Novel Haplotypes of genetic polymorphisms in alcohol metabolizing enzymes in Kampala, Uganda

Background Alcohol is metabolized to acetaldehyde by alcohol dehydrogenases (ADH) and subsequently to acetate by aldehyde dehydrogenases (ALDH). Single nucleotide polymorphisms (SNPs) in ADH1B, ADH1C and ALDH2 genes lead to haplotypes encoding isozymes which influence development of alcoholism. The distribution of these haplotypes in Uganda has not been documented. The aim of this study was to determine genotype, allele, and haplotype frequencies of SNPs in ADH1B, ADH1C , and ALDH2 genes in Uganda. Results Five SNPs: ADH1B (rs1229984 and rs2066702), ADH1C (rs1693482 and rs698) and ALDH2 (rs671) were analyzed by PCR-restriction fragment length polymorphism assays in 250 samples. The frequencies of the fast-metabolizing alleles ADH1C*1 , ADH1B*3 , and ADH1B*2 were 49.6%, 18.2% and 0.2% respectively.

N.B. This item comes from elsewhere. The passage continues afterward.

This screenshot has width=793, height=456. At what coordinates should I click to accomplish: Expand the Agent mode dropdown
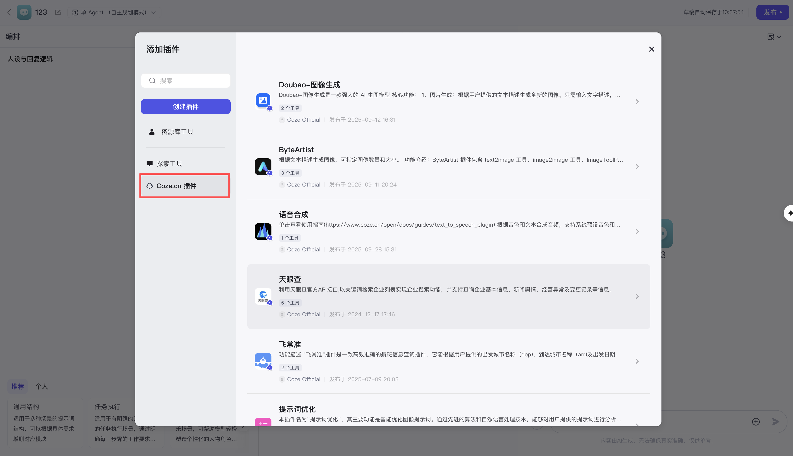[153, 13]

The nonprotective haplotype ADH1B *1 had a high frequency of 81.6% and ADH1C*2 was 10.6%. A novel allele ADH1C*new comprising G (Codon 349 Val) at ADH1C rs698 and G (Codon 271 Arg) at ADH1C rs1693482 was identified with a frequency of 39.8%. Of the seven ADH haplotype combinations identified, ADH1B *1- ADH1C *1 was the most prevalent (48.4%). Notably ADH1B*1–ADH1C* new , had the second highest frequency (25.2%). Conclusion Our study provides the first data on novel ADH1B-ADH1C haplotypes in alcohol metabolizing genes in the Ugandan population.